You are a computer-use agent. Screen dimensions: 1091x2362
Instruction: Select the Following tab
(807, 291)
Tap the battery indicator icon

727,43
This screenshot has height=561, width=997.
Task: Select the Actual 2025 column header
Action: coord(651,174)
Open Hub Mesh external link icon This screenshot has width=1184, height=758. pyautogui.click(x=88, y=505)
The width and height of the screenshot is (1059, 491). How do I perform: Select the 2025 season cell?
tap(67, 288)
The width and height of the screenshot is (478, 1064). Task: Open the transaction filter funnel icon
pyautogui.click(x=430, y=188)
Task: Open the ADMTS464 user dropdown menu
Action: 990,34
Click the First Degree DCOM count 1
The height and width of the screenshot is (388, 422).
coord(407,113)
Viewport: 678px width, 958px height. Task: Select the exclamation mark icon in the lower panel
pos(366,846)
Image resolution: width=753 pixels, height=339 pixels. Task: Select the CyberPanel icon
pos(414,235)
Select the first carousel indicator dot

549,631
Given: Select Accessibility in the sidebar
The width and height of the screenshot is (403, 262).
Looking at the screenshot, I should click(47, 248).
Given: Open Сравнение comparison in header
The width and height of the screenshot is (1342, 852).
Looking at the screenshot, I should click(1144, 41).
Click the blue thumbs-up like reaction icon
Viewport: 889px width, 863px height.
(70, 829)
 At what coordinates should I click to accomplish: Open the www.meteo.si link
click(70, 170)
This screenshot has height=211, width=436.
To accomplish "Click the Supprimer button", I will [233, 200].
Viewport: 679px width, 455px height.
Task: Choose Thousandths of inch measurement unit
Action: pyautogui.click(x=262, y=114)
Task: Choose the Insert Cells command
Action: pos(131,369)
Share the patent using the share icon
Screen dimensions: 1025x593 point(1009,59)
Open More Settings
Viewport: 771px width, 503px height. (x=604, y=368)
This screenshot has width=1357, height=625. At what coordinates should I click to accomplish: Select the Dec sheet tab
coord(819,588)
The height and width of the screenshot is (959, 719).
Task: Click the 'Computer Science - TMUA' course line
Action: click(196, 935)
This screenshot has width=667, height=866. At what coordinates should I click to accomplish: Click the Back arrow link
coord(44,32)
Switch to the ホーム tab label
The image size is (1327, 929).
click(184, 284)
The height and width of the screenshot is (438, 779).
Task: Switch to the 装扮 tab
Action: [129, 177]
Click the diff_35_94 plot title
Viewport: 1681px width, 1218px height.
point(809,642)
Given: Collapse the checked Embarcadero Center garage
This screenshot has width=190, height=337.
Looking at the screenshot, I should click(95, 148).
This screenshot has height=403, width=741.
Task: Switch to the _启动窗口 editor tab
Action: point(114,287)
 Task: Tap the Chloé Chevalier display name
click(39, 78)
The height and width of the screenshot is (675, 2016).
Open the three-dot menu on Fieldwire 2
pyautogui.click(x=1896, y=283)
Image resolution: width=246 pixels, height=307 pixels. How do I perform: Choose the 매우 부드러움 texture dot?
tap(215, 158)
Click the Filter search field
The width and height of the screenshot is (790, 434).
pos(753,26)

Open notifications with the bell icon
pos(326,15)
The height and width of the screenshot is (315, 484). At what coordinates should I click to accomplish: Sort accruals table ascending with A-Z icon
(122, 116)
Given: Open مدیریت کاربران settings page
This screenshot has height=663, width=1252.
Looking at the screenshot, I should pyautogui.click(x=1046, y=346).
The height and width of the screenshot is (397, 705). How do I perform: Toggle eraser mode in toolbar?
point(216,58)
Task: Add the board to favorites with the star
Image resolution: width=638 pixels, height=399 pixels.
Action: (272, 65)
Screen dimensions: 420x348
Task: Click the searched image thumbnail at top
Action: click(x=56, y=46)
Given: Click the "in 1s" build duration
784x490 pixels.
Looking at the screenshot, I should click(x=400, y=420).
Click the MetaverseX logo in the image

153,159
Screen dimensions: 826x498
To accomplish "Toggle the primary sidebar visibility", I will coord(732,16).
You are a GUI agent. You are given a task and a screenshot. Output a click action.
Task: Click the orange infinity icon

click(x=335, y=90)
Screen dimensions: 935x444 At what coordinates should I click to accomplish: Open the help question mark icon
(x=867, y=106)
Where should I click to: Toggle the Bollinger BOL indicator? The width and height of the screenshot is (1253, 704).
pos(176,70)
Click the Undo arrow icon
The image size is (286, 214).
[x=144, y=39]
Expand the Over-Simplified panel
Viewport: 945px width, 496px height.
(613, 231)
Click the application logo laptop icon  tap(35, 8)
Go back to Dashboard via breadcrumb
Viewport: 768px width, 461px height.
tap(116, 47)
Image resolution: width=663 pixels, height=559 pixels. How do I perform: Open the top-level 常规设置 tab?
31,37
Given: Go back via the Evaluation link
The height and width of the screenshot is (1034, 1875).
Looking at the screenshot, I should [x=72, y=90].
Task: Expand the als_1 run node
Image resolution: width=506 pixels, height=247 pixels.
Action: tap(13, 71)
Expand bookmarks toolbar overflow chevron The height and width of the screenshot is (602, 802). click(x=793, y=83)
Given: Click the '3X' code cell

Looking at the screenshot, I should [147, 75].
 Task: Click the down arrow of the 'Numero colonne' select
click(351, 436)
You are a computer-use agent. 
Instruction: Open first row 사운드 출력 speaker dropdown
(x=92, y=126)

# WORK TASK
Reproduce every entry above. Make each line identical to the original.

# EXERCISE ANSWER
You are a computer-use agent. Screen dimensions: 1091x2362
Instruction: Select the Following tab
(807, 291)
Tap the battery indicator icon

727,43
This screenshot has height=561, width=997.
Task: Select the Actual 2025 column header
Action: coord(651,174)
Open Hub Mesh external link icon This screenshot has width=1184, height=758. pyautogui.click(x=88, y=505)
The width and height of the screenshot is (1059, 491). How do I perform: Select the 2025 season cell?
tap(67, 288)
The width and height of the screenshot is (478, 1064). Task: Open the transaction filter funnel icon
pyautogui.click(x=430, y=188)
Task: Open the ADMTS464 user dropdown menu
Action: 990,34
Click the First Degree DCOM count 1
The height and width of the screenshot is (388, 422).
coord(407,113)
Viewport: 678px width, 958px height. Task: Select the exclamation mark icon in the lower panel
pos(366,846)
Image resolution: width=753 pixels, height=339 pixels. Task: Select the CyberPanel icon
pos(414,235)
Select the first carousel indicator dot

549,631
Given: Select Accessibility in the sidebar
The width and height of the screenshot is (403, 262).
Looking at the screenshot, I should click(47, 248).
Given: Open Сравнение comparison in header
The width and height of the screenshot is (1342, 852).
Looking at the screenshot, I should click(1144, 41).
Click the blue thumbs-up like reaction icon
Viewport: 889px width, 863px height.
(70, 829)
 At what coordinates should I click to accomplish: Open the www.meteo.si link
click(70, 170)
This screenshot has height=211, width=436.
To accomplish "Click the Supprimer button", I will [233, 200].
Viewport: 679px width, 455px height.
Task: Choose Thousandths of inch measurement unit
Action: pyautogui.click(x=262, y=114)
Task: Choose the Insert Cells command
Action: pos(131,369)
Share the patent using the share icon
Screen dimensions: 1025x593 point(1009,59)
Open More Settings
Viewport: 771px width, 503px height. (x=604, y=368)
This screenshot has width=1357, height=625. At what coordinates should I click to accomplish: Select the Dec sheet tab
coord(819,588)
The height and width of the screenshot is (959, 719).
Task: Click the 'Computer Science - TMUA' course line
Action: click(196, 935)
This screenshot has width=667, height=866. At what coordinates should I click to accomplish: Click the Back arrow link
coord(44,32)
Switch to the ホーム tab label
The image size is (1327, 929).
click(184, 284)
The height and width of the screenshot is (438, 779).
Task: Switch to the 装扮 tab
Action: [129, 177]
Click the diff_35_94 plot title
Viewport: 1681px width, 1218px height.
point(809,642)
Given: Collapse the checked Embarcadero Center garage
This screenshot has width=190, height=337.
Looking at the screenshot, I should click(95, 148).
This screenshot has height=403, width=741.
Task: Switch to the _启动窗口 editor tab
Action: point(114,287)
 Task: Tap the Chloé Chevalier display name
click(39, 78)
The height and width of the screenshot is (675, 2016).
Open the three-dot menu on Fieldwire 2
pyautogui.click(x=1896, y=283)
Image resolution: width=246 pixels, height=307 pixels. How do I perform: Choose the 매우 부드러움 texture dot?
tap(215, 158)
Click the Filter search field
The width and height of the screenshot is (790, 434).
pos(753,26)

Open notifications with the bell icon
pos(326,15)
The height and width of the screenshot is (315, 484). At what coordinates should I click to accomplish: Sort accruals table ascending with A-Z icon
(122, 116)
Given: Open مدیریت کاربران settings page
This screenshot has height=663, width=1252.
Looking at the screenshot, I should pyautogui.click(x=1046, y=346).
The height and width of the screenshot is (397, 705). How do I perform: Toggle eraser mode in toolbar?
point(216,58)
Task: Add the board to favorites with the star
Image resolution: width=638 pixels, height=399 pixels.
Action: (272, 65)
Screen dimensions: 420x348
Task: Click the searched image thumbnail at top
Action: click(x=56, y=46)
Given: Click the "in 1s" build duration
784x490 pixels.
Looking at the screenshot, I should click(x=400, y=420).
Click the MetaverseX logo in the image

153,159
Screen dimensions: 826x498
To accomplish "Toggle the primary sidebar visibility", I will coord(732,16).
You are a GUI agent. You are given a task and a screenshot. Output a click action.
Task: Click the orange infinity icon

click(x=335, y=90)
Screen dimensions: 935x444 At what coordinates should I click to accomplish: Open the help question mark icon
(x=867, y=106)
Where should I click to: Toggle the Bollinger BOL indicator? The width and height of the screenshot is (1253, 704).
pos(176,70)
Click the Undo arrow icon
The image size is (286, 214).
[x=144, y=39]
Expand the Over-Simplified panel
Viewport: 945px width, 496px height.
(613, 231)
Click the application logo laptop icon  tap(35, 8)
Go back to Dashboard via breadcrumb
Viewport: 768px width, 461px height.
tap(116, 47)
Image resolution: width=663 pixels, height=559 pixels. How do I perform: Open the top-level 常规设置 tab?
31,37
Given: Go back via the Evaluation link
The height and width of the screenshot is (1034, 1875).
Looking at the screenshot, I should [x=72, y=90].
Task: Expand the als_1 run node
Image resolution: width=506 pixels, height=247 pixels.
Action: tap(13, 71)
Expand bookmarks toolbar overflow chevron The height and width of the screenshot is (602, 802). click(x=793, y=83)
Given: Click the '3X' code cell

Looking at the screenshot, I should [147, 75].
 Task: Click the down arrow of the 'Numero colonne' select
click(351, 436)
You are a computer-use agent. 
Instruction: Open first row 사운드 출력 speaker dropdown
(x=92, y=126)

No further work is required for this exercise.